Xavier Lucas c. France (Cour européenne des droits de l’homme)

Note d’information sur la jurisprudence de la Cour 263
Juin 2022

Xavier Lucas c. France – 15567/20

Arrêt 9.6.2022 [Section V]

Article 6
Procédure civile
Article 6-1
Accès à un tribunal

Formalisme excessif entachant la décision d’irrecevabilité d’un recours, faute d’avoir été remis par voie électronique, et ce en dépit d’obstacles pratiques : violation

En fait – La Cour de cassation a jugé que le recours en annulation à l’encontre d’une sentence arbitrale formé par le requérant aurait dû être remis par voie électronique en application des articles 1495 et 930-1 du code de procédure civile (CPC). En conséquence, elle a prononcé une cassation sans renvoi de l’arrêt par lequel la cour d’appel avait admis la recevabilité du recours en annulation et annulé, par voie de conséquence, l’arrêt de cette même juridiction ayant statué sur le bien-fondé de ce recours. Ce faisant, le requérant a été privé de la possibilité d’obtenir que soit exercé par le juge en charge du recours en annulation un contrôle de la légalité de la sentence arbitrale litigieuse.
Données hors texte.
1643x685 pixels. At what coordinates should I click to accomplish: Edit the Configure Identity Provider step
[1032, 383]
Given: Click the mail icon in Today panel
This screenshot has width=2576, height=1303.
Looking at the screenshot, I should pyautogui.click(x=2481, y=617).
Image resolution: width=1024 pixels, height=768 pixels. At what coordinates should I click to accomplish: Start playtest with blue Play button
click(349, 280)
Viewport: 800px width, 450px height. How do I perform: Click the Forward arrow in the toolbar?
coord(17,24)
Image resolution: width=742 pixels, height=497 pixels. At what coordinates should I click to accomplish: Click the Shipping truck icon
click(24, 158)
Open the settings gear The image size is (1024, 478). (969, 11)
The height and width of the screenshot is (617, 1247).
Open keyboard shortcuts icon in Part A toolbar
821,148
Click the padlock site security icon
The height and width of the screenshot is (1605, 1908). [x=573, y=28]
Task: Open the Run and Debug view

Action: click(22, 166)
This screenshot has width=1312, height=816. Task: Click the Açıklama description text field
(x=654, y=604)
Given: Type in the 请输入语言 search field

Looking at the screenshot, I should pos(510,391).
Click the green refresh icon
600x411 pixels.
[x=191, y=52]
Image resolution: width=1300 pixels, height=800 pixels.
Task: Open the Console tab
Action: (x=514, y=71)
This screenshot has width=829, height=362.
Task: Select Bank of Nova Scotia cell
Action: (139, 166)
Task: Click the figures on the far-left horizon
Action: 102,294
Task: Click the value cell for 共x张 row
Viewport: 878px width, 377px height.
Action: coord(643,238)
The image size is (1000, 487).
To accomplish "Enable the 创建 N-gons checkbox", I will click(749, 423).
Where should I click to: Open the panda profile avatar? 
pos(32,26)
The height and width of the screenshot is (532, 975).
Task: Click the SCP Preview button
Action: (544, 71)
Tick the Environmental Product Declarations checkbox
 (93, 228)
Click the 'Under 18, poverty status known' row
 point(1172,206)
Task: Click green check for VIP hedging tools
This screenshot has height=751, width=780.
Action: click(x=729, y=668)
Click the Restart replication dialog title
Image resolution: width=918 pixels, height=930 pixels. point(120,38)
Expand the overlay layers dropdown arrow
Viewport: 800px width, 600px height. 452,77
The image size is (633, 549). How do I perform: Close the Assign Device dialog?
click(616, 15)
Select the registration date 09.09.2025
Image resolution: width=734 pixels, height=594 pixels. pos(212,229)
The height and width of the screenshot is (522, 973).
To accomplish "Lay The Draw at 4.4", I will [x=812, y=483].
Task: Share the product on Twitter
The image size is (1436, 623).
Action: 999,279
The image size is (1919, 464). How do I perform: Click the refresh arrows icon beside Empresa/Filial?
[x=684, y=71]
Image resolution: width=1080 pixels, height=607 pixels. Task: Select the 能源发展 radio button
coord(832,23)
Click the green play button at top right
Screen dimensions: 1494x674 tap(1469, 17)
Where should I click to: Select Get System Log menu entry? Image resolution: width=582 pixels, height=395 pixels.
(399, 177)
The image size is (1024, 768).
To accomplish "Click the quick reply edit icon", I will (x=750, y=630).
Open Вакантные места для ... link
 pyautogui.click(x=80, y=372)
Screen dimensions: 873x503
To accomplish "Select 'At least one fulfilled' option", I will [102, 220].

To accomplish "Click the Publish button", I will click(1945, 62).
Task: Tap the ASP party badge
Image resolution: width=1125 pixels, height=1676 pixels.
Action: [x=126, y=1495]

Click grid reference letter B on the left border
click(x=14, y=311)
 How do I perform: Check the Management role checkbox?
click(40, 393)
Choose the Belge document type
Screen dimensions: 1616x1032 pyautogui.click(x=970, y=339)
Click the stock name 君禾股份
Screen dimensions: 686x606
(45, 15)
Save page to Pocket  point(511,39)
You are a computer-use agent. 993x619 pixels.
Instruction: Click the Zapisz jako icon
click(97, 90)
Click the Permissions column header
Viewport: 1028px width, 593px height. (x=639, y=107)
En droit – Article 6 § 1 :

1. Applicabilité

Les contestations soumises à l’arbitrage litigieux portent indiscutablement sur des droits et obligations de caractère civil. Le requérant a librement consenti à leur règlement par la voie de l’arbitrage : il se plaint uniquement d’avoir été privé d’accès au juge en charge du recours en annulation de la sentence arbitrale.

En droit interne, la sentence arbitrale acquiert l’autorité de chose jugée et dessaisit le tribunal arbitral dès qu’elle est rendue. Par ailleurs, le recours en annulation peut conduire la cour d’appel à statuer à nouveau sur le fond. Or, selon une jurisprudence ancienne et constante, la Convention ne garantit pas un droit à la réouverture d’une procédure terminée. Quant aux procédures extraordinaires permettant de solliciter pareille réouverture en matière civile, elles ne statuent en principe pas sur des « contestations » relatives à des « droits ou obligations de caractère civil », de sorte que l’article 6 § 1 leur est inapplicable. Il appartient donc à la Cour de déterminer si le recours en annulation d’une sentence arbitrale prévu par le droit français tend à la réouverture d’une affaire définitivement tranchée.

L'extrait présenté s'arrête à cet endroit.